At 5:30 am Sunday morning, Secondborn and I were on our way to work at the radio station. Of course, Gospel music was playing on the radio since it was Sunday. Radio stations have the capability of setting the mood for listeners. The power is with the station program director who programs the music each day. I wondered if I was subconsciously programmed by someone or something to act and react a certain way. Society perhaps? The weather? People? My emotions? My past? I wondered if I allow outside circumstances affect my inner peace. Have I allowed the state of the nation to shake my foundation? Have I allowed my children or finances to unravel my peace of mind?

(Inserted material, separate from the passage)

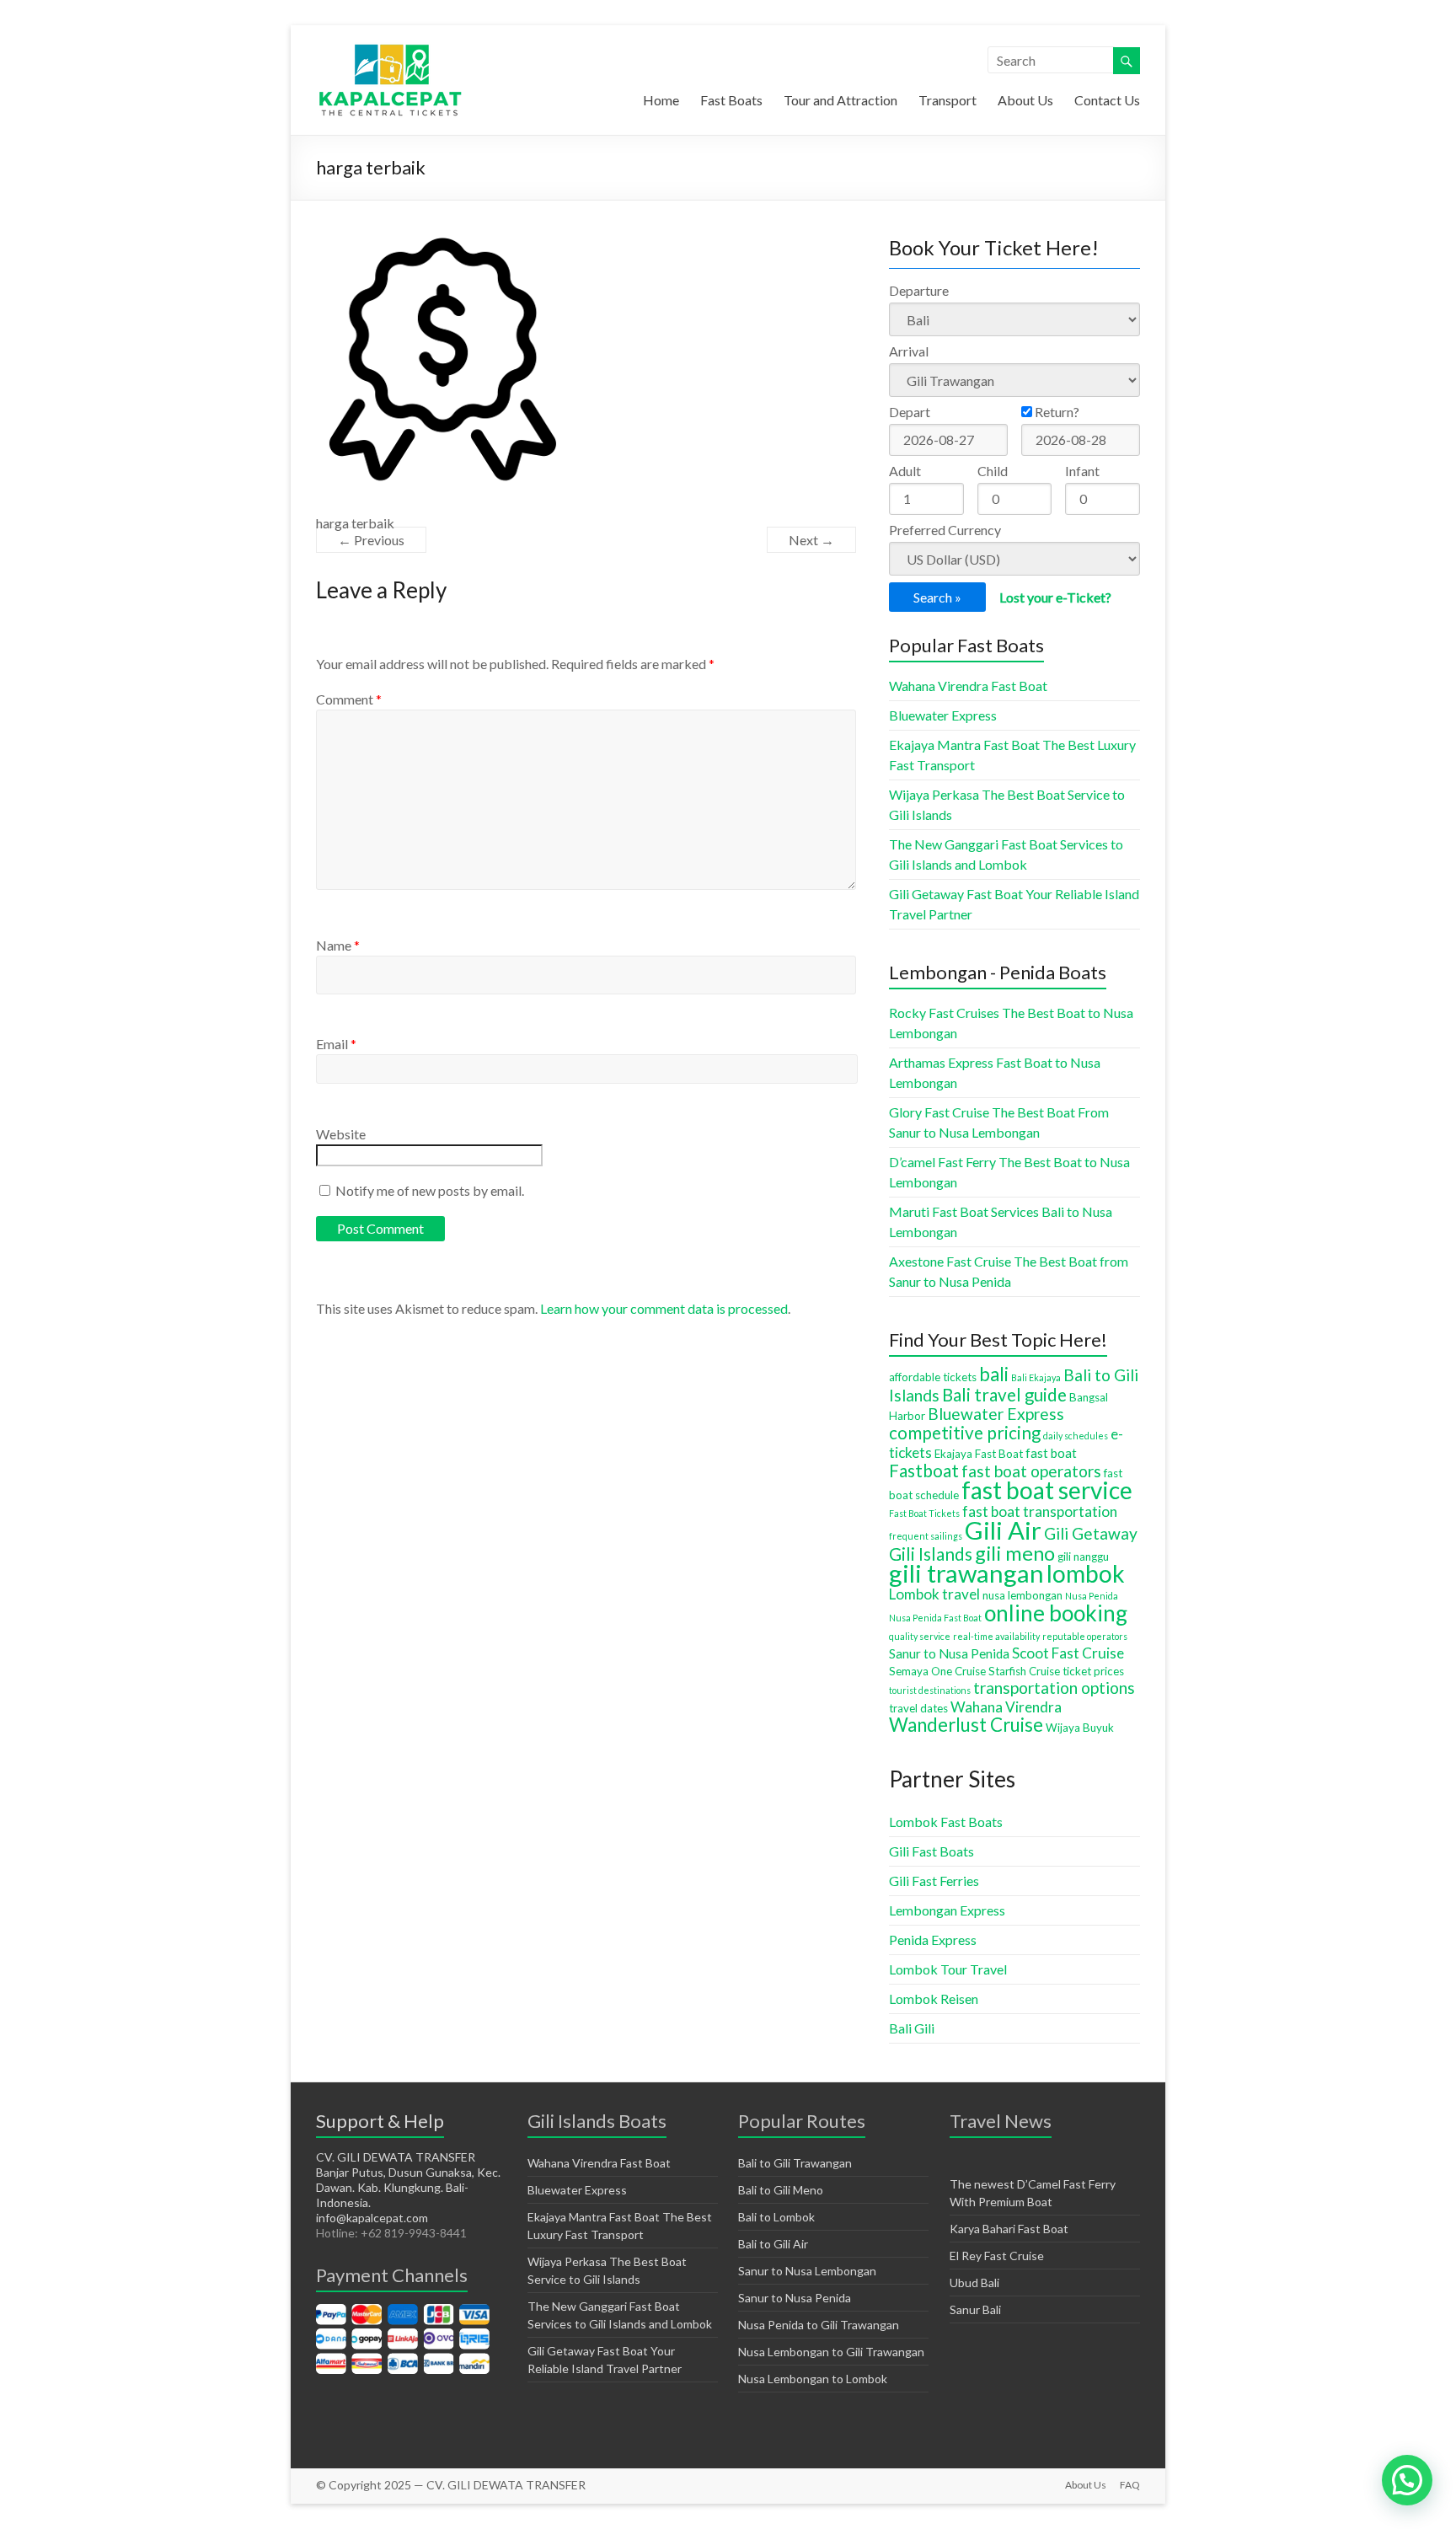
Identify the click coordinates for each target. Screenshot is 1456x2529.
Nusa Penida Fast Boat (935, 1617)
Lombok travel (934, 1594)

For whatever reason my mind was in fifth gear at 5:30 in the morning, I was thankful. The thoughts of being programmed prompted a little self-evaluation. Am I steadfast and unmovable in my ways and thoughts? Do I acknowledge Christ in all my ways or do I lean to my own understanding? Do I react to daily circumstances by leaning to my own understanding? Do I stand firm on my foundation of faith or do I move with every gesture of society? Do I go with the flow of friends and family?
I don’t want to be conformed to the world, but it’s easy to do. Change the radio station or the television station a few times and see how easy it is to react. Yes, it’s human nature, but we’re spiritual beings. My 5:30 am thoughts reminded me that my poise of prayer and praise should not be influenced by circumstances or events I see or hear, but I should be controlled by the mind of Christ, which only happens by keeping my mind on Him. Are you programmed?
I’m learning to not allow outside circumstances affect my inner peace.